▶ **WHAT IS BEING ASKED**
Word for word, transcribe the material below from its first line to the line with "Given: Click Завершить редактирование button", both included.

Start of EXERCISE INPUT

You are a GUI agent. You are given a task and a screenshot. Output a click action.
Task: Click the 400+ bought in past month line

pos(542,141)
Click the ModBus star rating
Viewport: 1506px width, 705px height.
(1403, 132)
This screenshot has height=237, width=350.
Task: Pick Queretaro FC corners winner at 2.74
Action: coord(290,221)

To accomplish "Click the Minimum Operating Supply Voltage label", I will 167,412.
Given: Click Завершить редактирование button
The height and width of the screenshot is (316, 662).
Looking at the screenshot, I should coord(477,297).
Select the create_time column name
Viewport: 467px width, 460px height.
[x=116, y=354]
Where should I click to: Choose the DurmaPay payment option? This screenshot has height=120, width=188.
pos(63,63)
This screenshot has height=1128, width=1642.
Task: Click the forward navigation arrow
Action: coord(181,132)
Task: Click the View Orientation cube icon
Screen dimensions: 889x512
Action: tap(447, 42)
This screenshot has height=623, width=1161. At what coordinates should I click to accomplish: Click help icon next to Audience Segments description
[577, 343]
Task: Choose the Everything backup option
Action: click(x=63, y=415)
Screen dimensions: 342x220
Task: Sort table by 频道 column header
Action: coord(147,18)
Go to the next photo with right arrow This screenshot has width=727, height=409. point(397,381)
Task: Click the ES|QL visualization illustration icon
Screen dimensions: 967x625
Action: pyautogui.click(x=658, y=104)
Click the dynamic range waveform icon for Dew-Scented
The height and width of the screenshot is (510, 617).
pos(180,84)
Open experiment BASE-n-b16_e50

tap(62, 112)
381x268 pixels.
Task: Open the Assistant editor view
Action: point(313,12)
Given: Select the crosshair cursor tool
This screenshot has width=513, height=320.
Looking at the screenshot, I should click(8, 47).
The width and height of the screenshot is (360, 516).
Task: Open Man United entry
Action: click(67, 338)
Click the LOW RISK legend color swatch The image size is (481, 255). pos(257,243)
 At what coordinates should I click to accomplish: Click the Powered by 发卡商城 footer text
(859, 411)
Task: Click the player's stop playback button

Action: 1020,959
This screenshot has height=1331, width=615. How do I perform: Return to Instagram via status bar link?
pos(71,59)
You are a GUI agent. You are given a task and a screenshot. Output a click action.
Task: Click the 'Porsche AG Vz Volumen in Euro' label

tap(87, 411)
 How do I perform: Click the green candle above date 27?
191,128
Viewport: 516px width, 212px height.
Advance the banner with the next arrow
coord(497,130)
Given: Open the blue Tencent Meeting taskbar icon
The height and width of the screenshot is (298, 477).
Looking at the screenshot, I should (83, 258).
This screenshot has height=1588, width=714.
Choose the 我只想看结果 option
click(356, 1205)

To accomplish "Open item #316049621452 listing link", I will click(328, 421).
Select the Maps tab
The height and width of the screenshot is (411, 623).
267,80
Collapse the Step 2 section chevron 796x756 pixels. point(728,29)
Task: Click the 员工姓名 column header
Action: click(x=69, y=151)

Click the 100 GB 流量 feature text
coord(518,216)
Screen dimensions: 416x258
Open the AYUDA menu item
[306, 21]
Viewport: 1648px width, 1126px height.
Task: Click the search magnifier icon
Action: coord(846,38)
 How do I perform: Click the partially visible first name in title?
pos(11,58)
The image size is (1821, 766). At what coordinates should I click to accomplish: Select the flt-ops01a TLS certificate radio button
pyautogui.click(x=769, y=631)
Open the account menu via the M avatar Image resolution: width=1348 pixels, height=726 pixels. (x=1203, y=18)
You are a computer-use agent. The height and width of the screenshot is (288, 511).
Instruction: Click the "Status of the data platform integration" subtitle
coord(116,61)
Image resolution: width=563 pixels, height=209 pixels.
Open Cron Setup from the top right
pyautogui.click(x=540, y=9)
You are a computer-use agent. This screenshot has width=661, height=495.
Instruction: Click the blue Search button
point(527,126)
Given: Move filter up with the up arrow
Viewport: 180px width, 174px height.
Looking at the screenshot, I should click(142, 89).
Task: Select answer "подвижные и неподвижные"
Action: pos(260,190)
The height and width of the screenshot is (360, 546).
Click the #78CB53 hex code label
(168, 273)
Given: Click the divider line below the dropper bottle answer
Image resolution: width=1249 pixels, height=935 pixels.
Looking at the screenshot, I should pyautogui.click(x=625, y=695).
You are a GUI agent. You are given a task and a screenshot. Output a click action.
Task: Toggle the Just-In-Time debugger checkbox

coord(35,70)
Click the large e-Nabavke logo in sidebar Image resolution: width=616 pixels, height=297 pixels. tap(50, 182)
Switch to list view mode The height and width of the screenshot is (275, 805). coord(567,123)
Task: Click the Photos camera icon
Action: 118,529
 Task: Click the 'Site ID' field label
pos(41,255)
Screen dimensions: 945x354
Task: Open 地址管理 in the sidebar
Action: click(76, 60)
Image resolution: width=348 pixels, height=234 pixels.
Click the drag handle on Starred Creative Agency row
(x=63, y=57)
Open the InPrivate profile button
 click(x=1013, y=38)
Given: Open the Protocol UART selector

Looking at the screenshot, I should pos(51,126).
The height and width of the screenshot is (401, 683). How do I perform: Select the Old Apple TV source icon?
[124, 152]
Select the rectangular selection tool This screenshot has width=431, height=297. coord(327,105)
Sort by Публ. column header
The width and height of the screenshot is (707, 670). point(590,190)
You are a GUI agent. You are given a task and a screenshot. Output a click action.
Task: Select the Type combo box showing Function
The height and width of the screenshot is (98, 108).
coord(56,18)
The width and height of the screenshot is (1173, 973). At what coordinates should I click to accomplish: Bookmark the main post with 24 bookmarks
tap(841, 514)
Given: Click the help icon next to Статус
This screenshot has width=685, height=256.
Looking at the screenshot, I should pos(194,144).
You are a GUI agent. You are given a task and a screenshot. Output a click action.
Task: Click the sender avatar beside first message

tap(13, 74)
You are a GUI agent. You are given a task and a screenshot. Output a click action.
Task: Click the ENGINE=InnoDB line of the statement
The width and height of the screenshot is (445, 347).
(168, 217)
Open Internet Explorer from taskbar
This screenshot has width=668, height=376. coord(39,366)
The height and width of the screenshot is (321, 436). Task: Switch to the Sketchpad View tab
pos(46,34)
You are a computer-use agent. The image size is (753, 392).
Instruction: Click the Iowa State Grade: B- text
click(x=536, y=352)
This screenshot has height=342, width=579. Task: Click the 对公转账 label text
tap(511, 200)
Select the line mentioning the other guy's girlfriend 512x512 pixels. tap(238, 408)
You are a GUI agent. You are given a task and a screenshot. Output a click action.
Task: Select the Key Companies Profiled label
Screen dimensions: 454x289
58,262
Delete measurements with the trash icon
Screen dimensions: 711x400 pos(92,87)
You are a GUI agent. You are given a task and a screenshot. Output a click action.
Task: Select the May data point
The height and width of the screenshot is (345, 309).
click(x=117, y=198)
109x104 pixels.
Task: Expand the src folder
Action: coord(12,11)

End of EXERCISE INPUT

▶ **ANSWER TO THE PROBLEM**
You are a GUI agent. You are given a task and a screenshot. Output a click action.
Task: Click the 400+ bought in past month line

pos(542,141)
Click the ModBus star rating
Viewport: 1506px width, 705px height.
(1403, 132)
This screenshot has height=237, width=350.
Task: Pick Queretaro FC corners winner at 2.74
Action: coord(290,221)

To accomplish "Click the Minimum Operating Supply Voltage label", I will 167,412.
Given: Click Завершить редактирование button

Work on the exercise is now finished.